- **Your instructions**
Please write out, word for word, the part of the records that begins with the line containing "Identify the location of thumb-label-golgi: Golgi" and runs through the end of the records, leaving the pictures out.

-- Record set follows --

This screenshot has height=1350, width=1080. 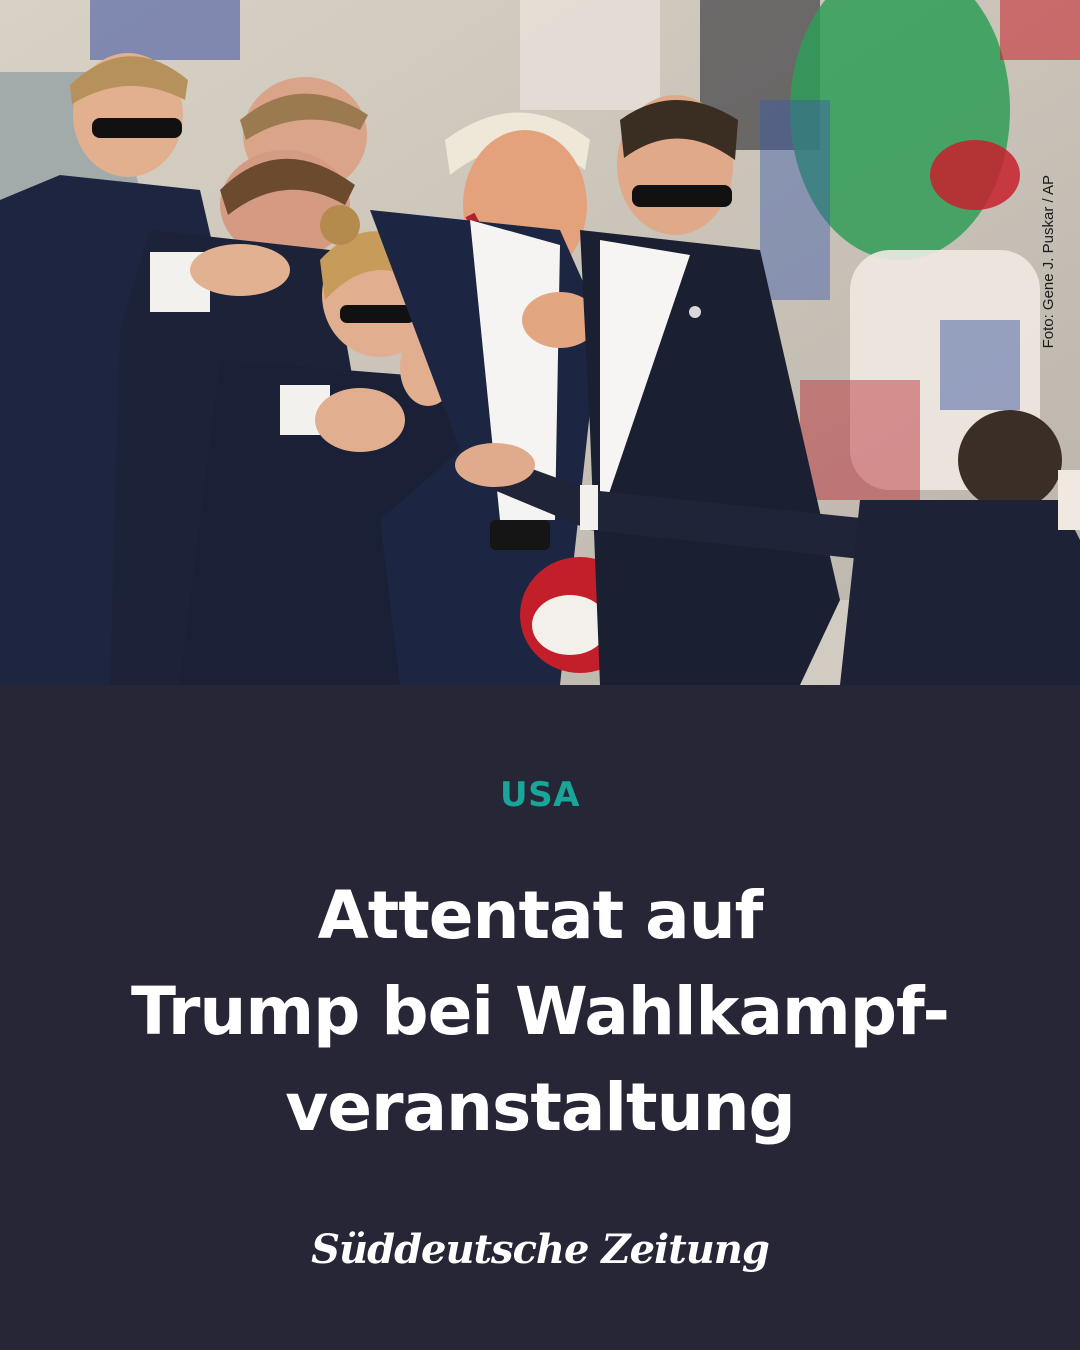 I want to click on headline-line: Trump bei Wahlkampf-, so click(x=540, y=1012).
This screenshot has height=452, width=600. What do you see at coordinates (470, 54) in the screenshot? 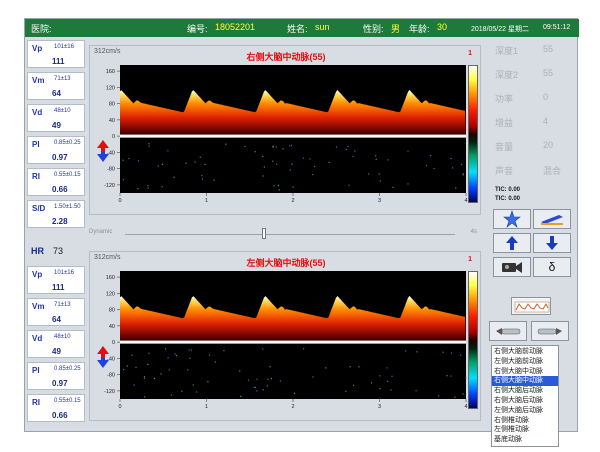
I see `panel-index: 1` at bounding box center [470, 54].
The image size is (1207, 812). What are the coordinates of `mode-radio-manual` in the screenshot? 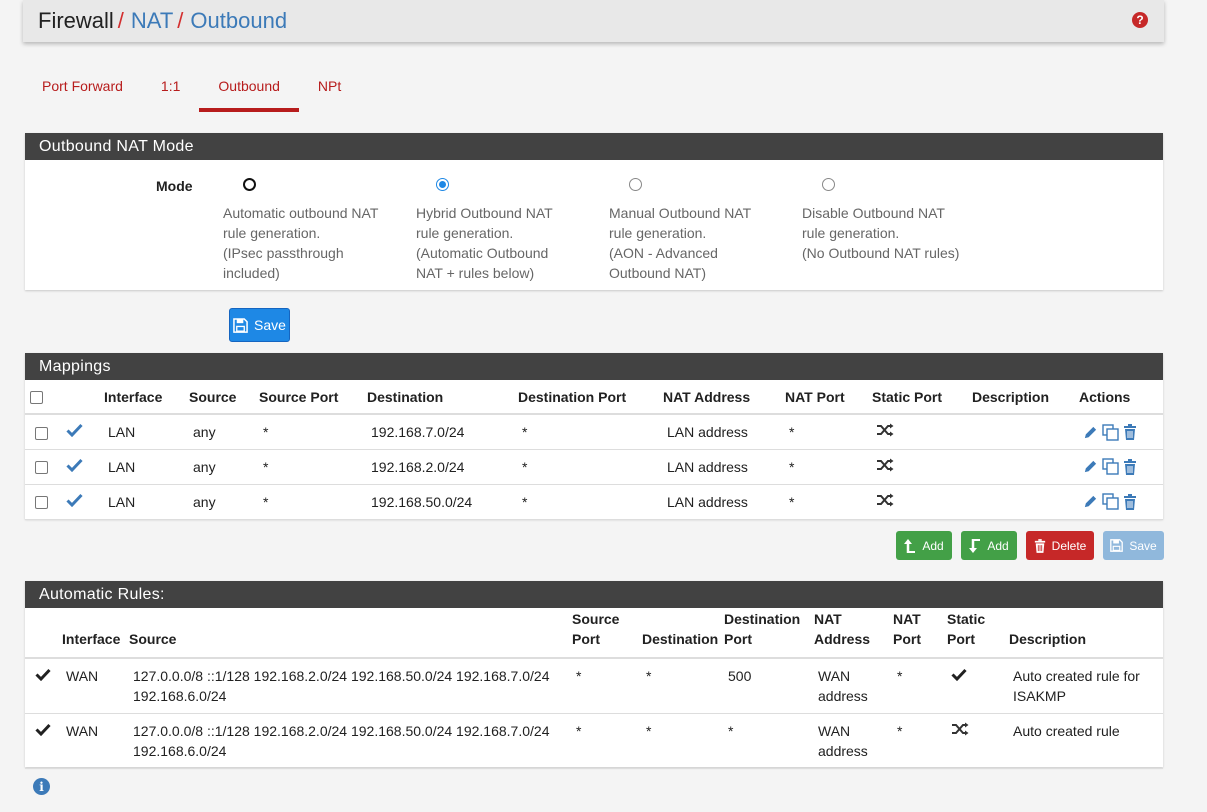 It's located at (636, 184).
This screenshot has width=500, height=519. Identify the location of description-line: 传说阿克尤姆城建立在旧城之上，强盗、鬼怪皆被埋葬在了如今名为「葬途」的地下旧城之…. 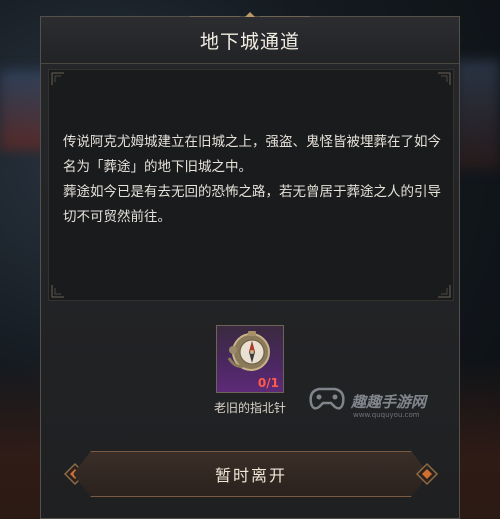
(252, 154).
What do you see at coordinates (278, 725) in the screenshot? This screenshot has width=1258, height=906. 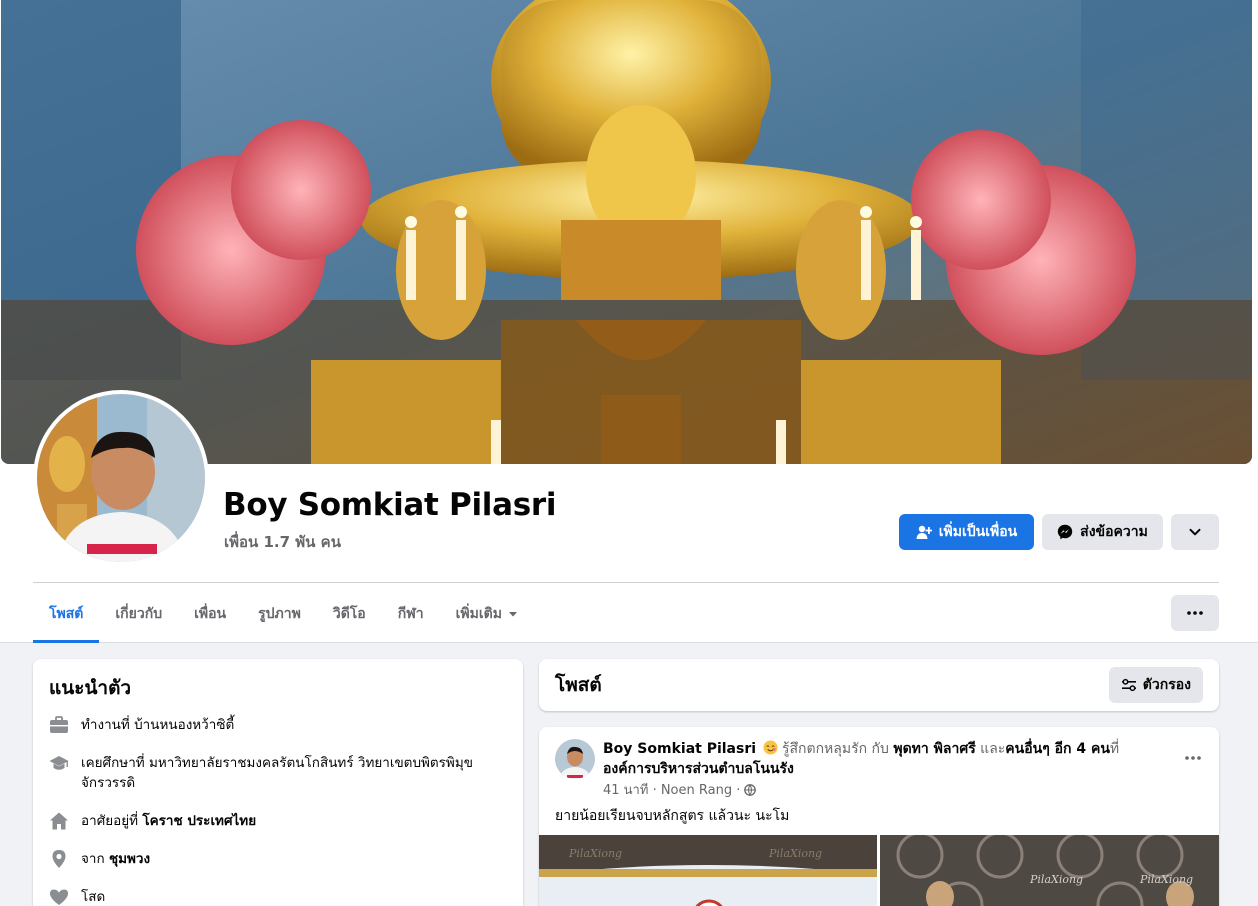 I see `intro-work: ทำงานที่ บ้านหนองหว้าซิตี้` at bounding box center [278, 725].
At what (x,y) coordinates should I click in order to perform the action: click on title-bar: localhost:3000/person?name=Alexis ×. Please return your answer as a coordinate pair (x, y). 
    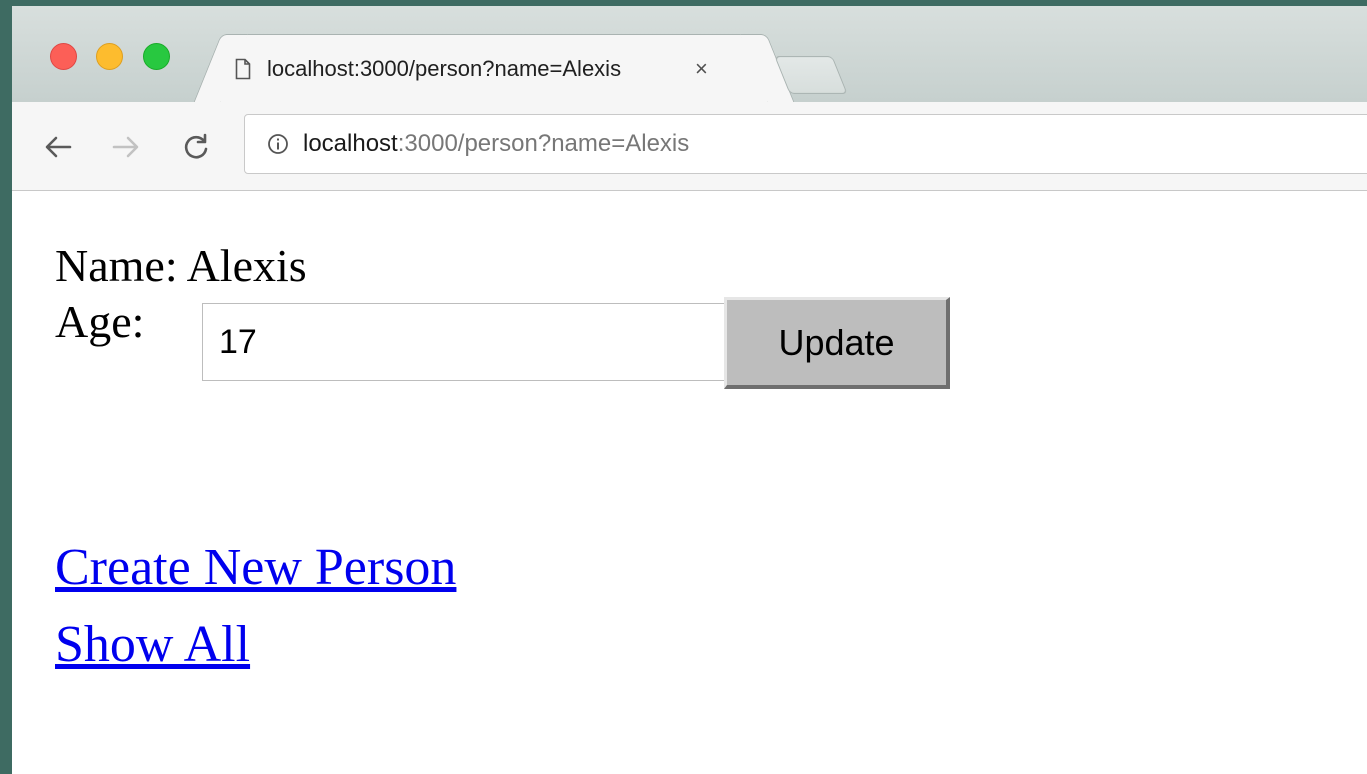
    Looking at the image, I should click on (690, 54).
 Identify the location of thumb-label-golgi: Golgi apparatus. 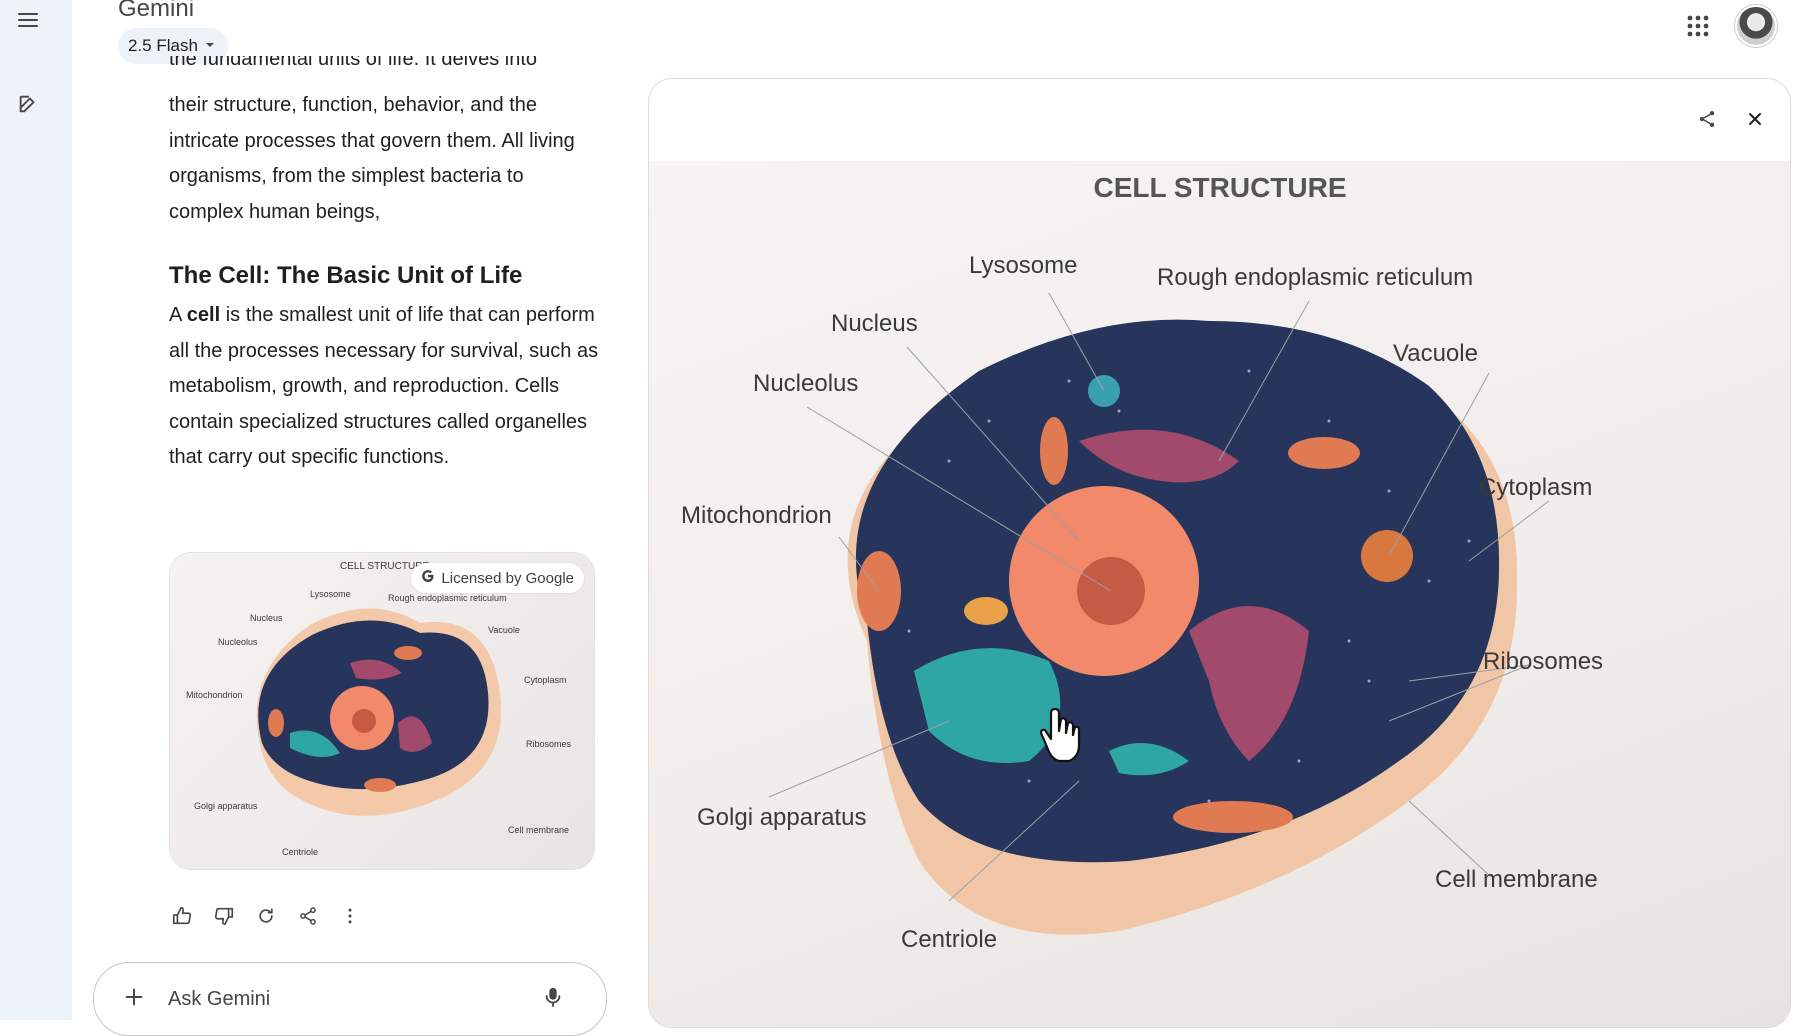
(226, 806).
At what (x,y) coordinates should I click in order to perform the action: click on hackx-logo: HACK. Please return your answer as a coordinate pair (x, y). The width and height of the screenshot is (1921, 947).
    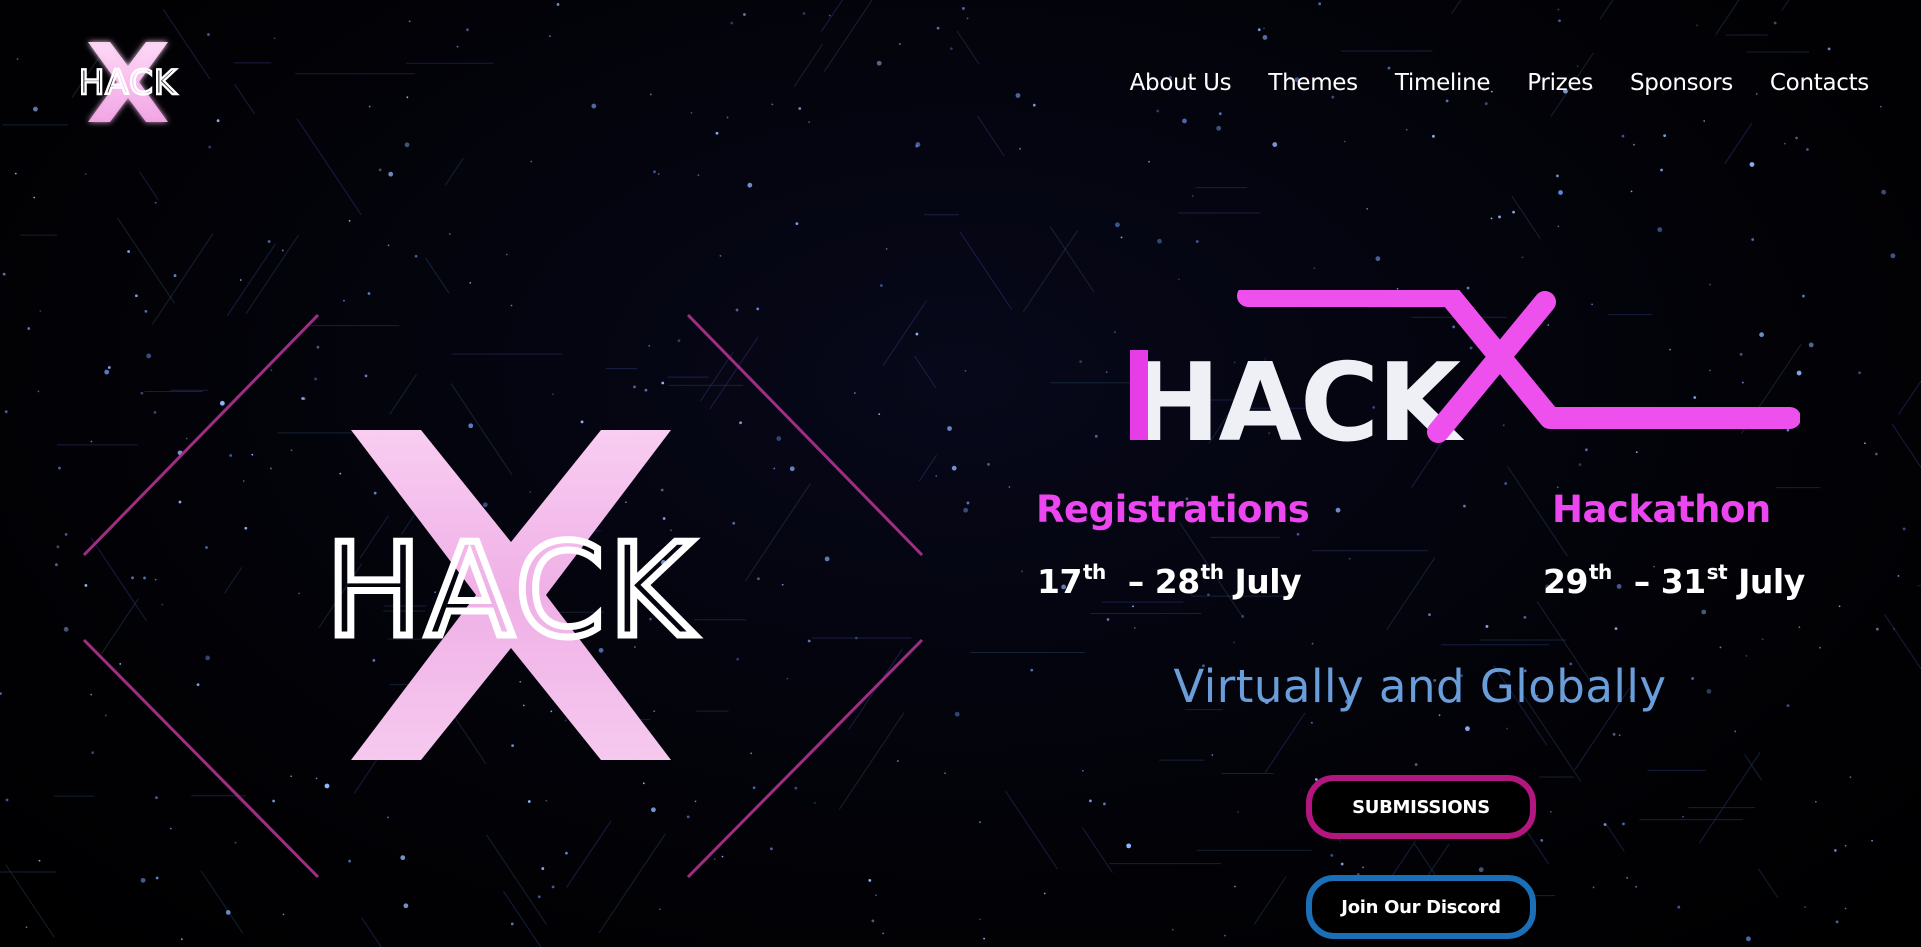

-- Record set concluded --

- **Answer section**
 Identify the location of thumb-label-golgi: Golgi apparatus. 
(226, 806).
At what (x,y) coordinates should I click in order to perform the action: click on hackx-logo: HACK. Please return your answer as a coordinate pair (x, y). The width and height of the screenshot is (1921, 947).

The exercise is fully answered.